Volvo Car Group
In June this year, Volvo Cars laid out its plans to rethink car production based around the idea of a software-defined car platform. The car maker plans to switch over to fully electric cars by 2030. The company’s CEO, Håkan Samuelsson, believes that by then, cars will be differentiated by their software. Instead of having major hardware components, more and more functionality will be provided through software.
In preparation for this shift, the company has been growing its in-house software development teams and standardising on a core suite of software and hardware platforms. For Samuelsson, the traditional approach of specifying components and having a tier one supplier deliver a black box of hardware running embedded software is no longer an efficient way to deliver new automotive functionality.
Instead, Volvo is developing a central computing platform and in-house-developed software. Samuelsson believes this shift to a software-defined car is almost as big a change for the industry as the move to electric vehicles.
During the announcement event, Patrik Bengtsson, head of software platform at Volvo Cars, described how multiple levels of transformation are driving digitisation of the automotive industry. According to Bengtsson, the changes that are coming in autonomous vehicles, electrification and connectivity have one common enabler – software.
The amount of software deployed in cars is increasing in volume, complexity and value. For Bengtsson, eventually, software will impact, transform or even disrupt every part of the automotive industry.
Computer Weekly spoke to Bengtsson recently about how digital transformation at Volvo is being taken to car production. “We are on a journey,” he says. “When we look at the current architecture of the car, more and more features are software-driven. In the past, car makers relied on tier-one suppliers to deliver these pieces of new functionality as black box software packages. Apart from Tesla, all other car manufacturers do this.”
Volvo’s ambition is to utilise all the advantages that software can provide. In a software-defined car, major pieces of functionality are provided by software. Instead of being recognised for what suspension or engine type it has, a software-defined car would be categorised based on the functions and features that its software offers, says Bengtsson.
Bengtsson, who previously headed up the development of infotainment and driver interaction software for Volvo, says the company’s experience on this new infotainment system paved the way to its software-defined future. “In 2017, when we developed the infotainment system, we shifted to Android,” he says. This represented a major step for Volvo, as the car maker had previously sourced its infotainment systems from a tier one supplier.
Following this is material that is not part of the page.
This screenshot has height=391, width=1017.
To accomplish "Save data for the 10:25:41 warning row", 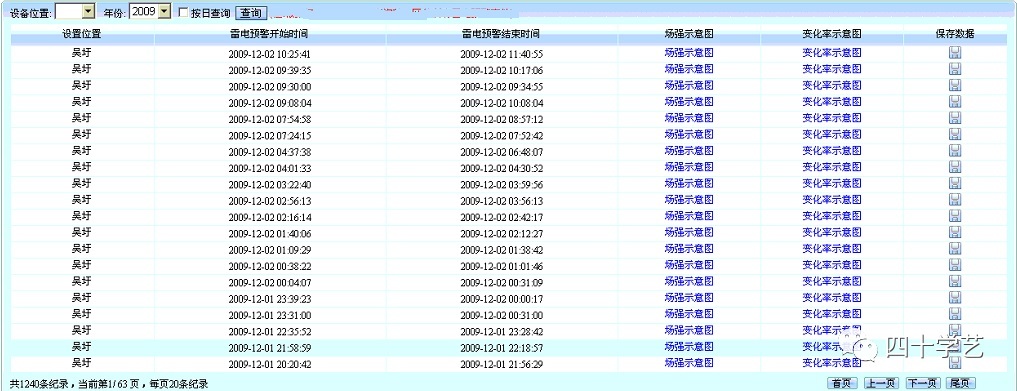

A Volvo car will typically use about 180 computers. Bengtsson says the company is reducing this number by moving the computing modules with the most functionality into core hardware components. The core computing system, which will first be introduced on a new Volvo model set to be revealed in 2022, is made up of three main computers. These support each other in operating vision processing and artificial intelligence, general computing and infotainment.
An operating system of operating systems
The next generation of pure electric Volvo models, including the company’s first SUV on a completely new electric-only technology base, will run on Volvo Cars’ own operating system (OS), called VolvoCars.OS. This will act as an umbrella system for electric Volvo cars, as Bengtsson explains: “We are building a system and a software stack all in-house to connect to VolvoCar.OS. The key is to build an API structure that enables our developers to have access to all car sensors.”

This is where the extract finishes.